Wir fahren durch das oberschwäbische Hinterland 1. In einer dieser Ortschaften, die immerhin so groß ist, dass man den Namen beim Durchfahren zwischen den beiden Ortsschildern kurz vergessen kann, bevor er einem danach endgültig entfällt – in einer dieser Ortschaften gibt es allen betriebswirtschaftlichen Realitäten zum Trotz ein Gasthaus. Gast- oder Wirts, -häuser oder -stuben scheinen hier noch eine Angewohnheit von Familien zu sein, die sich durch die Generationen schleppt und die man nicht so einfach los wird. Wie eine bösartige Großtante.
Da sich ein Gasthaus nicht von allein befüllt und man nur in Indien oder der Reeperbahn auf menschliche Kundenstopper zurückgreifen kann, setzt man im POS-Marketing gern auf Aufstell-Tafeln. Vorbereisende werden informiert mit „ab 17 Uhr geöffnet“, „durchgehend warme Küche“ oder über die ein oder andere Spezialiät des Hauses oder Innerei des Tieres. Nicht so in dieser einen Ort- und Wirtschaft! Mit weißer Kreide auf schwarzen Grund wird hier proklamiert: täglich Kartoffelsalat.

#### Schriftlicher Auftrag 1:
Formatiere die Zeilen des Materials vom Anfang der Zeilen bis einschließlich der Zeile mit „will (x=387, y=145).“ als CSV mit den Spalten „anweisung“ und „antwort“. Lege für jedes Paar aus Anweisung und Antwort eine CSV-Zeile an, setze beide Felder in Anführungszeichen und ersetze Zeilenumbrüche durch Leerzeichen.

#### Zu bearbeitendes Material:

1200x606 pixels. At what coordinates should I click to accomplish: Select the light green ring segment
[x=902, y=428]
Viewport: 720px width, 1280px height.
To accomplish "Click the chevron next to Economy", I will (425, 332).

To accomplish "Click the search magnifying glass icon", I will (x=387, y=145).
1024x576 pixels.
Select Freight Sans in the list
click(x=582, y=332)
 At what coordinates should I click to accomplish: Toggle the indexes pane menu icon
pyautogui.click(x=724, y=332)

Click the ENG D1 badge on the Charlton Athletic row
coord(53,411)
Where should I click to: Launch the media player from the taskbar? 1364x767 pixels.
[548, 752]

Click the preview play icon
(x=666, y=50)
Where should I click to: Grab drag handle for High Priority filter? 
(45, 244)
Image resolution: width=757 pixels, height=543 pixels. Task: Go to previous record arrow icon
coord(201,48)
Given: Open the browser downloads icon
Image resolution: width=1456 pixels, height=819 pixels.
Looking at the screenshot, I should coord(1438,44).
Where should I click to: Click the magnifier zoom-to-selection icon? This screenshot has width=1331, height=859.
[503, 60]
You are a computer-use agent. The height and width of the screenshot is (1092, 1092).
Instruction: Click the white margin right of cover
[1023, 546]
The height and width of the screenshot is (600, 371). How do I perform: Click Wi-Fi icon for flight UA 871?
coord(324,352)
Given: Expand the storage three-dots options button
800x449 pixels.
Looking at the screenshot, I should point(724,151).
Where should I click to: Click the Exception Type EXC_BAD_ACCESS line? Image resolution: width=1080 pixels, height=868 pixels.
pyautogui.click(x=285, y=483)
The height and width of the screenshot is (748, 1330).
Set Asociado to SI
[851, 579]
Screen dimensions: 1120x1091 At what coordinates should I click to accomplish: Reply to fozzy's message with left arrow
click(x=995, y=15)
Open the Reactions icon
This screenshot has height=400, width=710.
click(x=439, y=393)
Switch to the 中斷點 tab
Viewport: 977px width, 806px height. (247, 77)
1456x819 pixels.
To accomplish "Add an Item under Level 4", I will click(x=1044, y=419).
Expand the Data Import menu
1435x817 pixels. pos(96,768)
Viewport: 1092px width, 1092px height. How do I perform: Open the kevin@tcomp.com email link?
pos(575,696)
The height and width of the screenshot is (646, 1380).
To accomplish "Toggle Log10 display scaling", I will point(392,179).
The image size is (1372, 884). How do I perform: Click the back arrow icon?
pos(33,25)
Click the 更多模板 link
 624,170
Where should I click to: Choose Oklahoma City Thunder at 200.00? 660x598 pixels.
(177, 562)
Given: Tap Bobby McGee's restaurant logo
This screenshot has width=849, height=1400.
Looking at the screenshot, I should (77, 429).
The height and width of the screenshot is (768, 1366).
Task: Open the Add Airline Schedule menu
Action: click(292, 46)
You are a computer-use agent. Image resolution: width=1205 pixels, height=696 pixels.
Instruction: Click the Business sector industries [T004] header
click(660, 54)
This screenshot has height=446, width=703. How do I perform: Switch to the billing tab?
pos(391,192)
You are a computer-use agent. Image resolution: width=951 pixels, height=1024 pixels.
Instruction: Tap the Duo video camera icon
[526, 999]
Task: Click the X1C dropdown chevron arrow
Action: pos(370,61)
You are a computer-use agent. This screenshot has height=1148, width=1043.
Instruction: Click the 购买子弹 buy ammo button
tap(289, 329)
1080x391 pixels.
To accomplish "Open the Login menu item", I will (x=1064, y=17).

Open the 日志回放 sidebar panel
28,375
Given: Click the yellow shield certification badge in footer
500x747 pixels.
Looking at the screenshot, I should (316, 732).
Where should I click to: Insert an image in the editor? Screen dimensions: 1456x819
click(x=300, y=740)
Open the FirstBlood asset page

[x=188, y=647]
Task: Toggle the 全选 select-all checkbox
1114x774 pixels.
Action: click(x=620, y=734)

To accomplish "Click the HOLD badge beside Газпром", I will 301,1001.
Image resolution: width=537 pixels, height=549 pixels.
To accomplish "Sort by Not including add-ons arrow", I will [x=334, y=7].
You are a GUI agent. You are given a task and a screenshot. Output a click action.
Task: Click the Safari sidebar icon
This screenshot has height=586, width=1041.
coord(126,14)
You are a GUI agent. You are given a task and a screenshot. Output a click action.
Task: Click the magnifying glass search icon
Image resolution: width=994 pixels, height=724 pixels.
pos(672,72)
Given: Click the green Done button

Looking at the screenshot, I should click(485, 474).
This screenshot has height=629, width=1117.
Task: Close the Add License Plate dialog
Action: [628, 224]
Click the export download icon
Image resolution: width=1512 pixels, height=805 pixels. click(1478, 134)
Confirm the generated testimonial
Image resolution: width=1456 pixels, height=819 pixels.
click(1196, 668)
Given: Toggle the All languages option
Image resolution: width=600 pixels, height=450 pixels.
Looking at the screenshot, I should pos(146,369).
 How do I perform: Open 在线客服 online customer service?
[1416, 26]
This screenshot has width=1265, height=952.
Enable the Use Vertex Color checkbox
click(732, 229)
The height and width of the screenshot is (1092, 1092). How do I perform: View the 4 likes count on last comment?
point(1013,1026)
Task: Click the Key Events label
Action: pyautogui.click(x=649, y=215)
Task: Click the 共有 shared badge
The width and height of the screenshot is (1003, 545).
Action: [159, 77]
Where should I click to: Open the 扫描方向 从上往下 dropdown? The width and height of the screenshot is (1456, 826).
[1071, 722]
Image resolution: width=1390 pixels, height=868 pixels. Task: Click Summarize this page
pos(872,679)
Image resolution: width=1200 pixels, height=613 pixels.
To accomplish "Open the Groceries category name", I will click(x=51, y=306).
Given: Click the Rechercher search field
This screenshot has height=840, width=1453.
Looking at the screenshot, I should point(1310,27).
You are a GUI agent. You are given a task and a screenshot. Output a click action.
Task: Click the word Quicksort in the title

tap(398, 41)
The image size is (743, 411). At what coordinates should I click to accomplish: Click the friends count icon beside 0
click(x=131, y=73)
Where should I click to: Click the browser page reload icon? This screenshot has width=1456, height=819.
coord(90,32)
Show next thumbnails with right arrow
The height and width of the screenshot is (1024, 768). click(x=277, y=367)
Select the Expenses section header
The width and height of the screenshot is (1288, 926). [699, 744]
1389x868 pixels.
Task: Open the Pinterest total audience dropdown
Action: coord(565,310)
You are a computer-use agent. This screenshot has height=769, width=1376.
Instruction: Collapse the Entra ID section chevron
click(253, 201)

#### Schriftlicher Auftrag 2:
Zitiere aus dem Text über das Gasthaus die Stelle von „Da sich ein“ bis einschließlich „proklamiert: täglich Kartoffelsalat.“.

#### Lösung der Aufgabe 1:
anweisung,antwort
"1200x606 pixels. At what coordinates should I click to accomplish: Select the light green ring segment","[x=902, y=428]"
"Viewport: 720px width, 1280px height. To accomplish ""Click the chevron next to Economy"",","I will (425, 332)."
"To accomplish ""Click the search magnifying glass icon"",","I will (x=387, y=145)."

#### Lösung der Aufgabe 2:
Da sich ein Gasthaus nicht von allein befüllt und man nur in Indien oder der Reeperbahn auf menschliche Kundenstopper zurückgreifen kann, setzt man im POS-Marketing gern auf Aufstell-Tafeln. Vorbereisende werden informiert mit „ab 17 Uhr geöffnet“, „durchgehend warme Küche“ oder über die ein oder andere Spezialiät des Hauses oder Innerei des Tieres. Nicht so in dieser einen Ort- und Wirtschaft! Mit weißer Kreide auf schwarzen Grund wird hier proklamiert: täglich Kartoffelsalat.